目蓋の重さ。頭の奥深く、断崖絶壁から意識が這い上がってくる感触を感じながら、今がいつで、自分が何をしようとしているのかを、少しずつ思い出していく。
窓に目を向ける。薄いレースのカーテン越しに見える光は弱々しい。曇り空? いいや、海からの空気が吹き込むせいで、特に冬場は、こうして霧がかっていることがある。
それでも、外が明るいということは、もう朝だ。だが、休日でもないのにこの静けさはいったい、どうしたことだろう? 表通りから一本内側にあるとはいえ、ここは港湾都市の中心部。ここのルールでは、商船の出発はいつも午前中と決まっている。船乗り達には朝寝坊する余裕などない。ということは、彼ら相手に商売する人々も、同じくらい早起きするのが普通だ。
少し早く目が覚めたか? しかし、それにしては。とりあえずベッドから降り、靴をつっかけ、俺は階段を駆け降りる。さっき窓の下を見た時には、店の前に行列はできていなかった。なら、問題ないとは思うのだが。
重い玄関の扉を押し開け、外に出る。昨日より一層冷たい空気だ。こうなるともう、気持ちいいというより、肌を刺すようだ。
数歩、トコトコと歩いて、店の前を見る。やはり誰もいない。
しかし、静かだ。通行人も見当たらない。
はて……
首をかしげながら、俺は家の中に戻る。今、何時だろう?
時計は自室にはない。それなりに値段がするものなので、店にしか置いてない。というわけで、バックヤードから売り場に入って、置時計を見る。
八時十一分。
えっ!?
なんだ? どういうことだ、これは?
俺はいつも、七時過ぎには起きるようにしている。遅くても七時半だ。それから店の前を簡単に掃除して、これまた簡単に料理を作る。八時半には神殿からアイビィが戻ってくるから、それから一緒に朝食を済ませて、朝九時半には店を開ける。
三十分くらい寝過ごした。それはいいとして。
どうしよう。どうしよう。
まずは何か、食べるものを急いで……いや、それでいいのか?
俺がこのスケジュールで動いているのは、街の人がそれ以上に早起きだからだ。なのに、どうしてこの時間で、人気がない?
混乱しながらも、俺はパジャマを脱いで、普段着に着替える。
俺が寝過ごしたのも、そうすると原因は。窓の下に物音がなかった。近くの店が鉄格子を引き上げたり、扉を開け閉めしたりする音。馬車や荷車、行き交う人々のたてる、石畳の響き。通行人の話し声。そういうものが一切なかったから。
まさか、と思って、俺は屋上に駆け上がる。冷え切った空気が俺の頬に噛み付くのも構わず、俺は白い吐息を漏らしながら、霧がかった港湾都市を見下ろす。
誰もいない。
巨大な純白の街が、完全に沈黙していた。まるで模型にでもなったかのように、そこからは一切の生命感が消え去っていた。
これは……
わからない。わからないが、とんでもない異変が起きている、かもしれない。まだ、理解も追いついていない。それでも。
また、下に駆け降りて時間を確認する。八時二十二分。
そろそろアイビィが戻ってくるはずの時間だ。なのに、まだ……いや。そもそも、彼女は外出したのか?

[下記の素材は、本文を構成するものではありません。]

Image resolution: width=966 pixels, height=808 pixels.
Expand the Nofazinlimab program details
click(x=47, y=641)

三階に戻り、俺はいつものルールを破って、ノックもなしに彼女の部屋の扉を開けた。
きれいに整えられた部屋。
ベッドの上には布団が畳まれている。床もきれいに掃き清められて、塵一つ落ちていない。窓際には、焦げ茶色の小さな机と椅子がある。
当たり前だが、誰もいない。
いないが、割と最近まで、人がいたような雰囲気がある。
俺は、机の上に視線を向けた。
そこには、紺色のマフラーらしきものが、やはり折り畳まれて置かれている。それと脇には、インクとペン。それと、便箋だ。

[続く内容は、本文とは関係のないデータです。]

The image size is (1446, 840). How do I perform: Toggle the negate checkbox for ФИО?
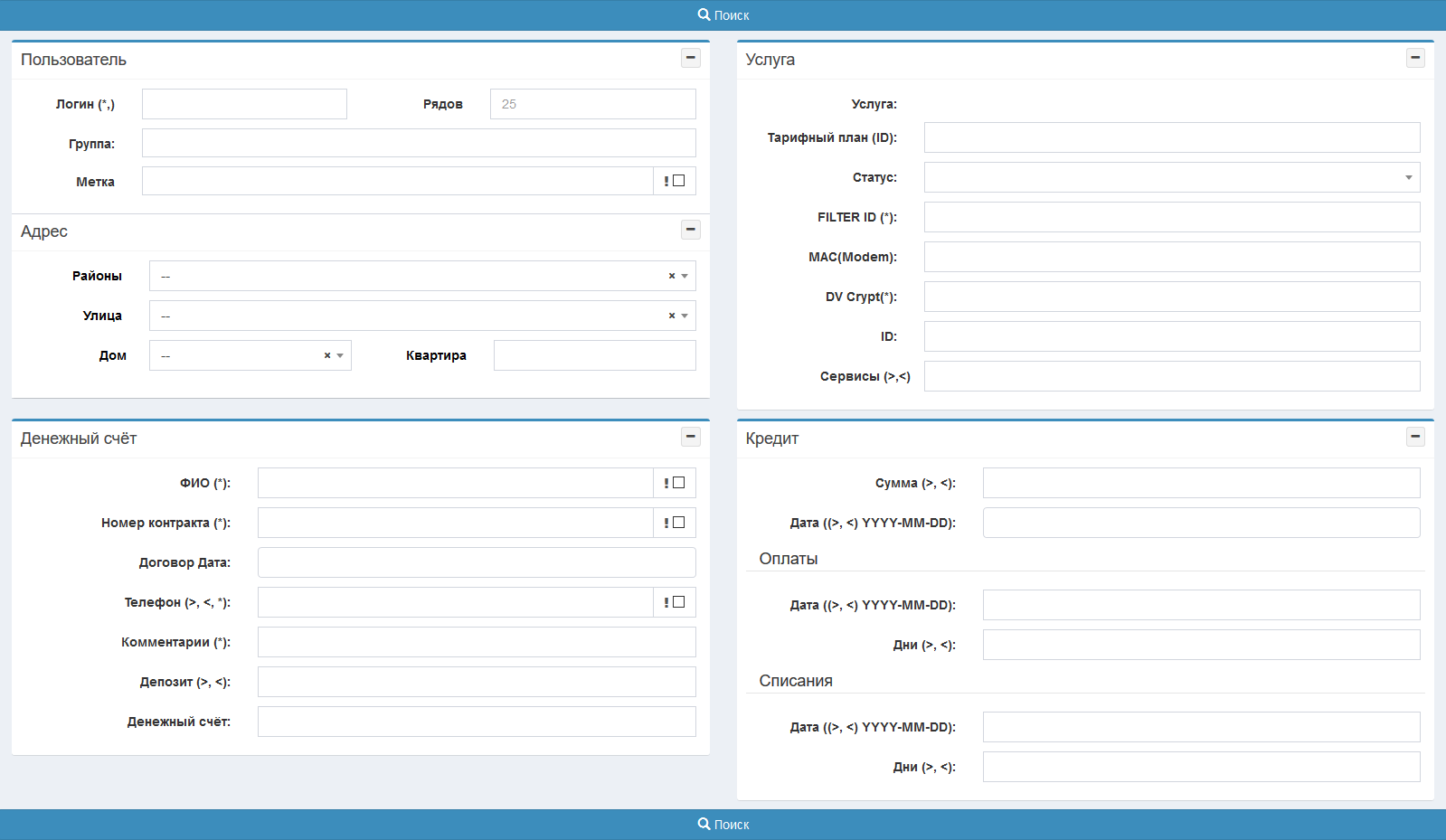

しかし、どうしたことか。お茶でもこぼしたのか、その便箋は、一度、水浸しになってから乾いたみたいに、ゴワゴワに歪んでしまっている。そのせいか、何かを書こうとして少しだけペンをつけた形跡があるものの、文字らしきものが何も書かれていない。
何をしようとしていたのだろう?
いや、そんなことより、そろそろ彼女が戻ってくるべき時間だ。
しかし……
どうにも胸騒ぎがする。
俺はキッチンに戻り、お湯を沸かして白湯を飲みつつ、パンだけかじった。
八時三十五分。
階下で時間を確認した俺は、ゆっくりと階段を登り、自室に戻って帯剣した。それと、久しぶりに、身体強化薬も首から提げる。
何かが起きた。それも、途方もない何かが。
だが、このままここにいても、状況は把握できない。
覗いてみるのも怖いが、こうなったら、とにかく他の人間がどこにいるのか、まずそれを確認しなければなるまい。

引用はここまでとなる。